* Description of the task *
Without omitting anything, write out the listing below precisely.

* Records for the exercise *
—————
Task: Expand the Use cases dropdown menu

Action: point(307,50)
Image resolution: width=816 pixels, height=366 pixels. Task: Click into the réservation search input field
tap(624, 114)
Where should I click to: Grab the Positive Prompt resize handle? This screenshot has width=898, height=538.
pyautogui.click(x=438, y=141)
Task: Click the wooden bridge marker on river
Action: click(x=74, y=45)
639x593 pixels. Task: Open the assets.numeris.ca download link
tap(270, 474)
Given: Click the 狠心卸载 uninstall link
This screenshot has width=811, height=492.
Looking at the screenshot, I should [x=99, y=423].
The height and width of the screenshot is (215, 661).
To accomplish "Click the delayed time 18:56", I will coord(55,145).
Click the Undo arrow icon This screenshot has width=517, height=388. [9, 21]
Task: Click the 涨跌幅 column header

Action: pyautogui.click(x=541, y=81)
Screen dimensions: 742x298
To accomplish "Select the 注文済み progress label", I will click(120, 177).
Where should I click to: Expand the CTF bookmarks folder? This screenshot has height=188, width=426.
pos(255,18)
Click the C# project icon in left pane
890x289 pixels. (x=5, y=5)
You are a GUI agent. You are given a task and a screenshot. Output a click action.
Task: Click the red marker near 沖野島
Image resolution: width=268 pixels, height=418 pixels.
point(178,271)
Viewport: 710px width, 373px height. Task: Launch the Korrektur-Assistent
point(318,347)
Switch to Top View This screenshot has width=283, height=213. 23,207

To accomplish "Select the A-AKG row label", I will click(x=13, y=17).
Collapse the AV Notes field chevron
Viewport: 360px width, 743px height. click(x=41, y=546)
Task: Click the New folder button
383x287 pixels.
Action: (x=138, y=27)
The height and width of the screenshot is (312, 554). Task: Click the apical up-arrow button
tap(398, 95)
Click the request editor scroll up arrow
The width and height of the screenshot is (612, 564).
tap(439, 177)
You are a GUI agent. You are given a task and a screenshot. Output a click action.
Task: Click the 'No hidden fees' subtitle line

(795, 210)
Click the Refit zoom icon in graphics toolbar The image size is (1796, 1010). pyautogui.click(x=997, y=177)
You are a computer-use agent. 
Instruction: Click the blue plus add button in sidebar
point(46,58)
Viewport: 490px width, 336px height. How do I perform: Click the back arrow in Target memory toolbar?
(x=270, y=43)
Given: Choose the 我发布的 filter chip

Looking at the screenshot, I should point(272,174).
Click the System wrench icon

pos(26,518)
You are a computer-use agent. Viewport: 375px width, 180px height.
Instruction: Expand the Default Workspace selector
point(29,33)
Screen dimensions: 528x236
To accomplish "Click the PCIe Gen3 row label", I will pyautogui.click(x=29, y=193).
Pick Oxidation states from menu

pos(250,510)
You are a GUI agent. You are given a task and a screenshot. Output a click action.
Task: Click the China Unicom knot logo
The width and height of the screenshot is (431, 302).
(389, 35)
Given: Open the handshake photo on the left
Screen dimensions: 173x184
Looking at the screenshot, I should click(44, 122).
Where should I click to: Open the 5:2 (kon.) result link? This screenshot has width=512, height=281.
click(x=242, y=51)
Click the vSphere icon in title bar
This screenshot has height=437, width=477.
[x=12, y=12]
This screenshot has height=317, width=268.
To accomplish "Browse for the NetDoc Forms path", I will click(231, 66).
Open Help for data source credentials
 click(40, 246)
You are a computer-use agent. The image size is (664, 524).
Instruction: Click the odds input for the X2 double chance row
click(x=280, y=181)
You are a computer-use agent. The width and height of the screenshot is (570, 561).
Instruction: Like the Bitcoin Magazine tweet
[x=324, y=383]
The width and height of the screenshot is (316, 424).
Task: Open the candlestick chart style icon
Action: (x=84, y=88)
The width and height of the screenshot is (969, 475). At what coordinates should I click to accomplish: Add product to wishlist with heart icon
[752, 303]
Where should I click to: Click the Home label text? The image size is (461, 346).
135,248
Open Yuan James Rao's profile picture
—————
* Answer space *
Task: Expand the Use cases dropdown menu

Action: point(307,50)
Image resolution: width=816 pixels, height=366 pixels. Task: Click into the réservation search input field
tap(624, 114)
Where should I click to: Grab the Positive Prompt resize handle? This screenshot has width=898, height=538.
pyautogui.click(x=438, y=141)
Task: Click the wooden bridge marker on river
Action: click(x=74, y=45)
639x593 pixels. Task: Open the assets.numeris.ca download link
tap(270, 474)
Given: Click the 狠心卸载 uninstall link
This screenshot has width=811, height=492.
Looking at the screenshot, I should [x=99, y=423].
The height and width of the screenshot is (215, 661).
To accomplish "Click the delayed time 18:56", I will coord(55,145).
Click the Undo arrow icon This screenshot has width=517, height=388. [9, 21]
Task: Click the 涨跌幅 column header

Action: pyautogui.click(x=541, y=81)
Screen dimensions: 742x298
To accomplish "Select the 注文済み progress label", I will click(120, 177).
Where should I click to: Expand the CTF bookmarks folder? This screenshot has height=188, width=426.
pos(255,18)
Click the C# project icon in left pane
890x289 pixels. (x=5, y=5)
You are a GUI agent. You are given a task and a screenshot. Output a click action.
Task: Click the red marker near 沖野島
Image resolution: width=268 pixels, height=418 pixels.
point(178,271)
Viewport: 710px width, 373px height. Task: Launch the Korrektur-Assistent
point(318,347)
Switch to Top View This screenshot has width=283, height=213. 23,207

To accomplish "Select the A-AKG row label", I will click(x=13, y=17).
Collapse the AV Notes field chevron
Viewport: 360px width, 743px height. click(x=41, y=546)
Task: Click the New folder button
383x287 pixels.
Action: (x=138, y=27)
The height and width of the screenshot is (312, 554). Task: Click the apical up-arrow button
tap(398, 95)
Click the request editor scroll up arrow
The width and height of the screenshot is (612, 564).
tap(439, 177)
You are a GUI agent. You are given a task and a screenshot. Output a click action.
Task: Click the 'No hidden fees' subtitle line

(795, 210)
Click the Refit zoom icon in graphics toolbar The image size is (1796, 1010). pyautogui.click(x=997, y=177)
You are a computer-use agent. 
Instruction: Click the blue plus add button in sidebar
point(46,58)
Viewport: 490px width, 336px height. How do I perform: Click the back arrow in Target memory toolbar?
(x=270, y=43)
Given: Choose the 我发布的 filter chip

Looking at the screenshot, I should point(272,174).
Click the System wrench icon

pos(26,518)
You are a computer-use agent. Viewport: 375px width, 180px height.
Instruction: Expand the Default Workspace selector
point(29,33)
Screen dimensions: 528x236
To accomplish "Click the PCIe Gen3 row label", I will pyautogui.click(x=29, y=193).
Pick Oxidation states from menu

pos(250,510)
You are a GUI agent. You are given a task and a screenshot. Output a click action.
Task: Click the China Unicom knot logo
The width and height of the screenshot is (431, 302).
(389, 35)
Given: Open the handshake photo on the left
Screen dimensions: 173x184
Looking at the screenshot, I should click(44, 122).
Where should I click to: Open the 5:2 (kon.) result link? This screenshot has width=512, height=281.
click(x=242, y=51)
Click the vSphere icon in title bar
This screenshot has height=437, width=477.
[x=12, y=12]
This screenshot has height=317, width=268.
To accomplish "Browse for the NetDoc Forms path", I will click(231, 66).
Open Help for data source credentials
 click(40, 246)
You are a computer-use agent. The image size is (664, 524).
Instruction: Click the odds input for the X2 double chance row
click(x=280, y=181)
You are a computer-use agent. The width and height of the screenshot is (570, 561).
Instruction: Like the Bitcoin Magazine tweet
[x=324, y=383]
The width and height of the screenshot is (316, 424).
Task: Open the candlestick chart style icon
Action: (x=84, y=88)
The width and height of the screenshot is (969, 475). At what coordinates should I click to accomplish: Add product to wishlist with heart icon
[752, 303]
Where should I click to: Click the Home label text? The image size is (461, 346).
135,248
Open Yuan James Rao's profile picture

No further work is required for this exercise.